++++ EXTRACT
The oscillation of the piston assembly cease because it is opposed by the viscosity of the gas, leading to a gradual conversion of the work initially done by the piston into heat, which in turn is converted to internal energy of the gas.
All processes carried out in finite time with real substances are accompanied in some degree by dissipative effects of one kind or another. However, one may conceive ofprocesses that are free of dissipative effects. For the compression process depicted in Fig. 1.4, such effects issue from sudden addition of a finite mass to the piston. The resulting imbalance of forces acting on the piston causes its acceleration, and leads to its subsequent oscillation. The sudden addition of smaller mass increments may reduce but does not eliminate this dissipative effect. Even the addition of an infinitesimal mass leads to piston oscillations of infinitesimal amplitude and a consequent dissipative effect. However, one may conceive ofan ideal process in which small mass increments are added one after another at a rate such that the piston movement downwards is continuous, with minute oscillation only at the end of the entire process.

This idealized case derives if one imagines of the masses added to the piston as being infinitesimally small. In such a situation the piston moves down at a uniform but infinitesimally slow rate. Since the disturbance each time is infinitesimal, the system is always infinitesimally displaced from the equilibrium state both internally as well with respect to external surroundings. Such a process which occurs very slowly and with infinitesimal driving forces is called a quasi-static process. To freeze ideas let us assume that the gas in the system follows the ideal gas law. Thus the pressure, temperature and volume at any point during the process are related by eqn. 1.12 (or 1.13). Now imagine that the process of gradual compression is reversed by removing each infinitesimal mass from the piston just as they were added during the forward process. Since during the expansion process also the system will always be differentially removed from equilibrium state at each point, the pressure, temperature and volume will also be governed by the relation 1.12. Since the latter is an equilibrium relationship and hence a unique one, each interim state of the system would exactly converge during both forward and backward progress of system states.  Under such a condition the process of compression is said to be thermodynamically reversible.  Both the system and its surroundings are ultimately restored to their initial conditions. In summary, therefore, if both the system and its surroundings can be restored to their respective initial states by reversing the direction of the process, then the process is said to be reversible. If a process does not fulfill this criterion it is called an irreversible process.

It need be emphasized that a reversible process need be a quasi-static process, and that the origin of irreversibility lie in the existence of dissipative forces in real systems, such as viscosity, mechanical friction. These forces degrade useful work irreversibly into heat which is not re-convertible by simply reversing the direction of the process, since during a reverse process a fraction of useful work will again be lost in the form heat in overcoming the dissipative forces. Thus, in the above example system if there were no viscous or frictional forces opposing the motion of the piston the processes of compression and expansion would be reversible, provided of course all changes occur under infinitesimal gradients of force. The argument in the last sentence may be extended to state that if changes are brought about by finite gradients (in this case finite difference in force across the piston, associated with addition of finite mass to the piston), the process would necessarily be irreversible. This is because finite gradients will force the system to traverse through non-equlibrium interim states, during which the pressure, temperature and volume will not be constrained by a unique relationship such as eqn. 1.12, which holds for equilibrium states. Indeed, it would not be possible to define the non-equilibrium states in terms of a single temperature or pressure, as there would be internal gradients of these variables during processes induced by finite force imbalances across the system boundary. These very same considerations would apply for the reverse process of expansion as well, if it occurs under finite mechanical gradients. So in general during such processes it would not be possible to ascribe unique intensive properties to interim states during a change, and hence the forward and reverse “paths” would not coincide as they would if the process occurs under quasi-static conditions.
++++++++
++++ DATA RECORDS
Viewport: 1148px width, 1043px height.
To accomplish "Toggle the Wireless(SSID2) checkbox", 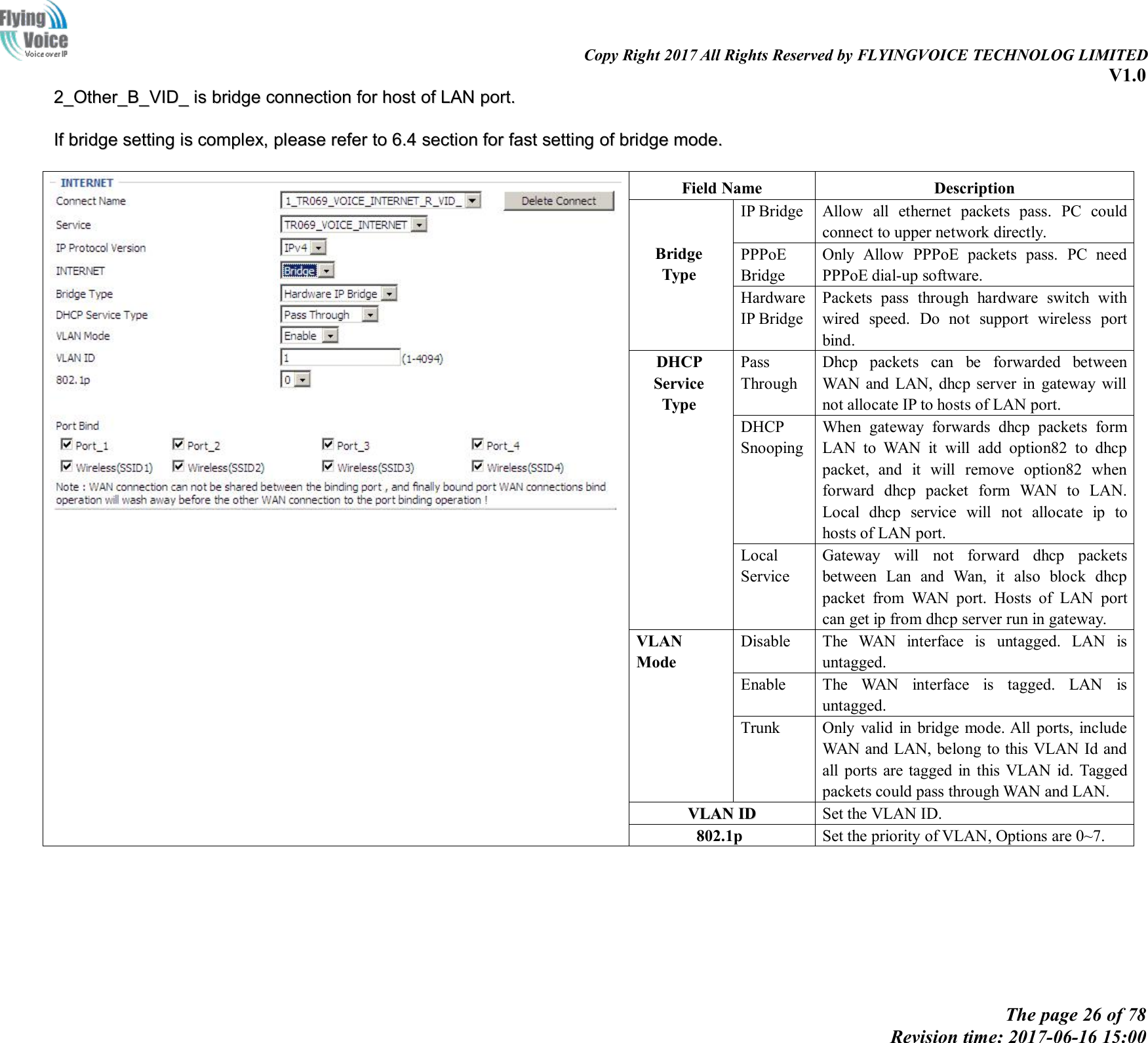I will pyautogui.click(x=178, y=467).
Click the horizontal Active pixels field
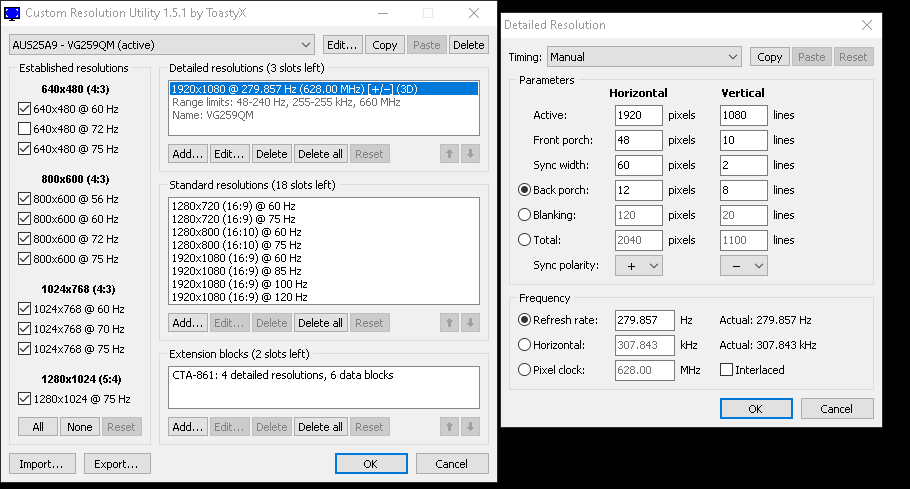The height and width of the screenshot is (489, 910). tap(638, 115)
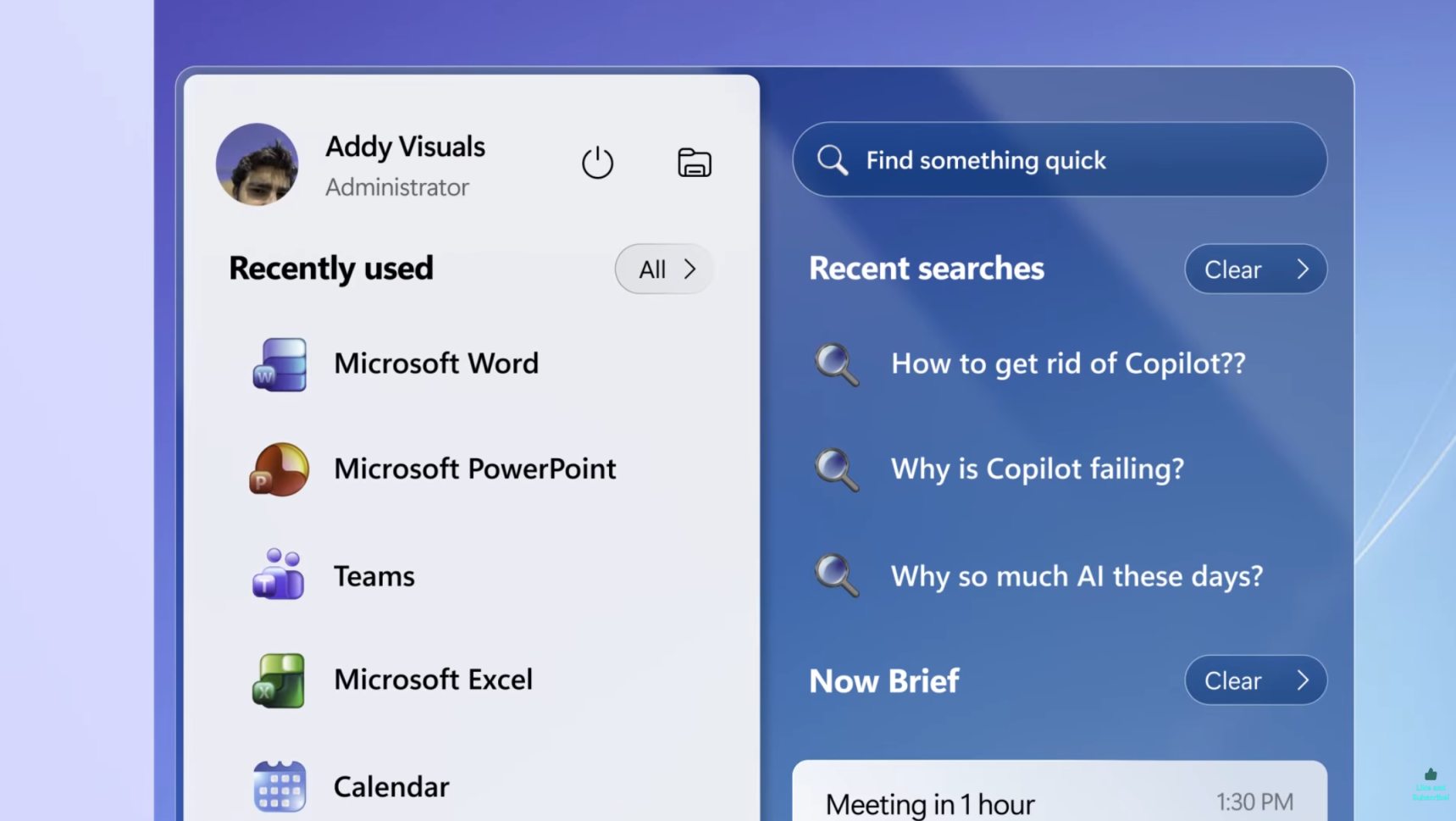The width and height of the screenshot is (1456, 821).
Task: Click the Addy Visuals profile picture
Action: click(x=257, y=164)
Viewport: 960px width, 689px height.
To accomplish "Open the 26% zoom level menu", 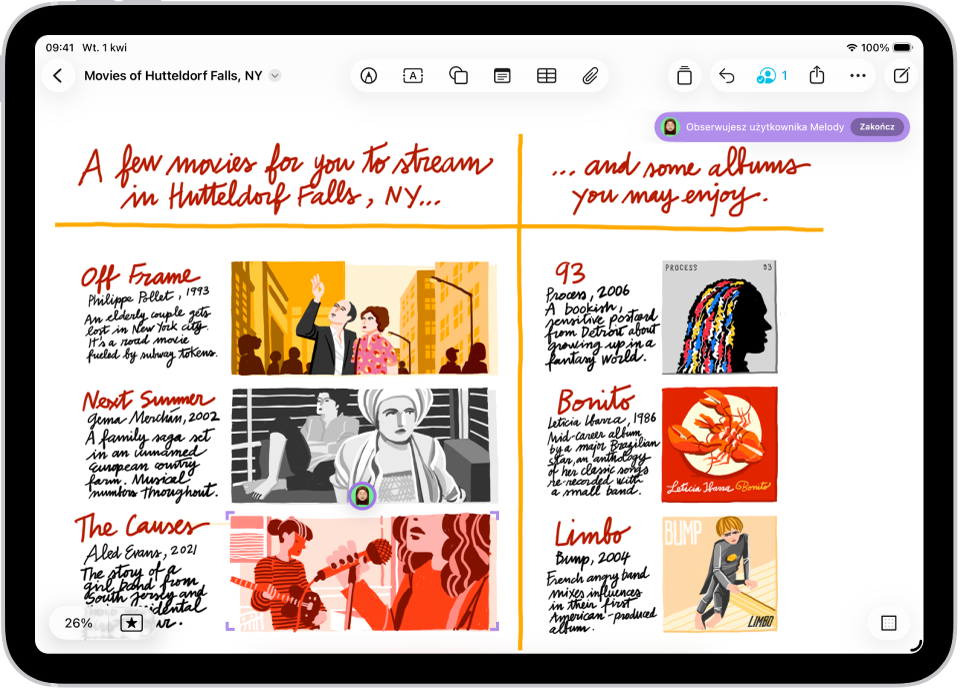I will click(78, 623).
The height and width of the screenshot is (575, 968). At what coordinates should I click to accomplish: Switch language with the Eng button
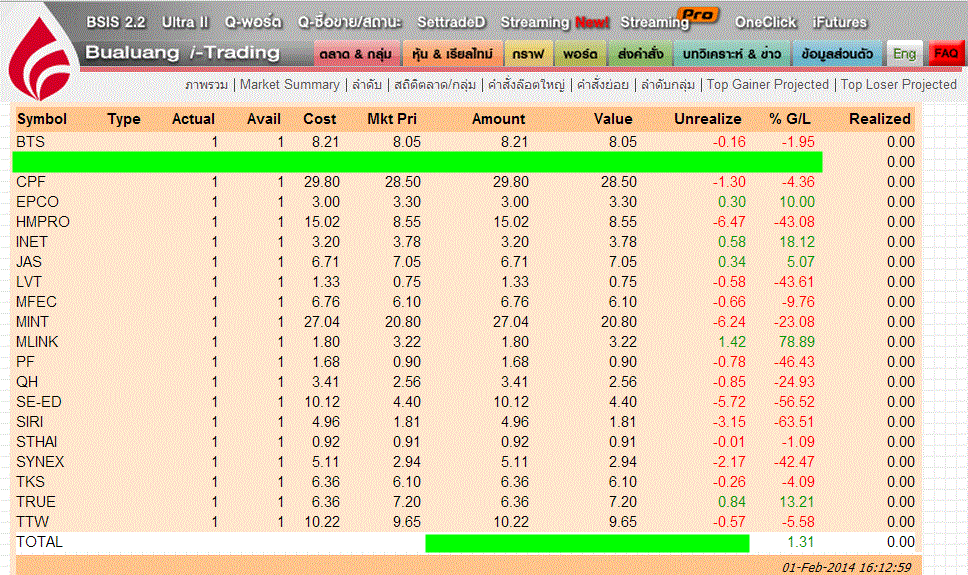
++++++++
TASKS TO CARRY OUT -
1. In one to three sentences, explain why the passage on reversible processes says a change brought about by finite gradients must be irreversible.
2. Reproduce the passage on reversible processes, starting at "The oscillation of" and ending at "of the gas.".
The records are not needed for any of the tasks.

RESULTS FOR EACH TASK -
1. Finite gradients force the system through non-equilibrium interim states. In these states, pressure, temperature and volume are not bound by a unique equilibrium relationship such as eqn. 1.12, and internal gradients mean no single temperature or pressure can describe them. Because unique intensive properties cannot be assigned to those interim states, the forward and reverse paths do not coincide.

2.
The oscillation of the piston assembly cease because it is opposed by the viscosity of the gas, leading to a gradual conversion of the work initially done by the piston into heat, which in turn is converted to internal energy of the gas.